You'd think that the 12 days of Christmas would lead up to the big day—that's how countdowns work, as any year-end list would illustrate—but in Western Christianity, "Christmas" actually begins on December 25th and ends on January 5th. According to liturgy, the 12 days signify the time in between the birth of Christ and the night before Epiphany, which is the day the Magi visited bearing gifts. This is also called "Twelfth Night." (Epiphany is marked in most Western Christian traditions as happening on January 6th, and in some countries, the 12 days begin on December 26th.)

As for the ubiquitous song, it is said to be French in origin and was first printed in England in 1780. Rumors spread that it was a coded guide for Catholics who had to study their faith in secret in 16th-century England when Catholicism was against the law.

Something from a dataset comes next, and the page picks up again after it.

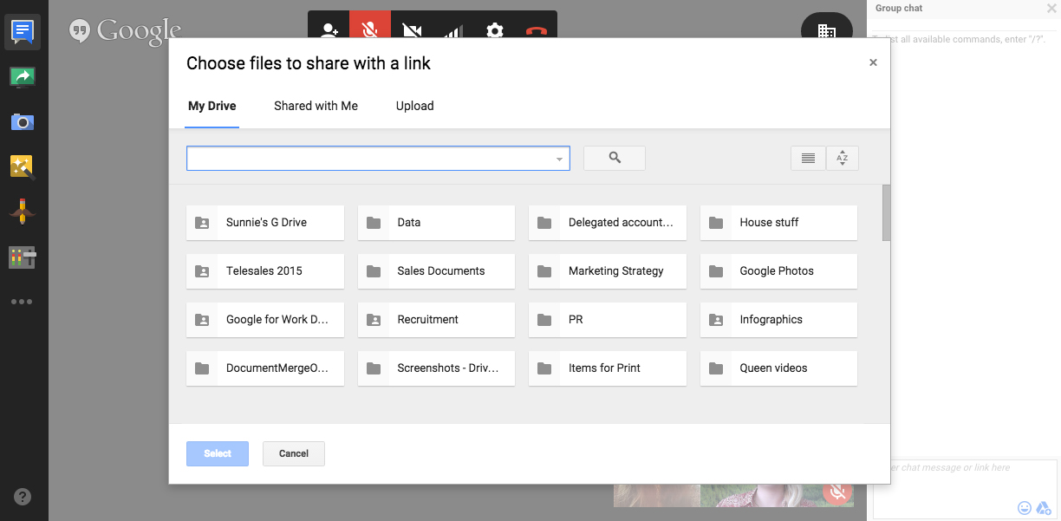Open the chat icon in left sidebar
1061x521 pixels.
23,32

According to the Christian Resource Institute, the legend is that "The 'true love' mentioned in the song is not an earthly suitor, but refers to God Himself. The 'me' who receives the presents refers to every baptized person who is part of the Christian Faith. Each of the 'days' represents some aspect of the Christian Faith that was important for children to learn."

In debunking that story, Snopes excerpted a 1998 email that lists what each object in the song supposedly symbolizes:

2 Turtle Doves = the Old and New Testaments
3 French Hens = Faith, Hope and Charity, the Theological Virtues
4 Calling Birds = the Four Gospels and/or the Four Evangelists
5 Golden Rings = the first Five Books of the Old Testament, the "Pentateuch", which gives the history of man's fall from grace.
6 Geese A-laying = the six days of creation
7 Swans A-swimming = the seven gifts of the Holy Spirit, the seven sacraments
8 Maids A-milking = the eight beatitudes
9 Ladies Dancing = the nine Fruits of the Holy Spirit
10 Lords A-leaping = the ten commandments
11 Pipers Piping = the eleven faithful apostles
12 Drummers Drumming = the twelve points of doctrine in the Apostle's Creed

There is pretty much no historical evidence pointing to the song's secret history, although the arguments for the legend are compelling. In all likelihood, the song's "code" was invented retroactively.

Hidden meaning or not, one thing is definitely certain: You have "The Twelve Days of Christmas" stuck in your head right now.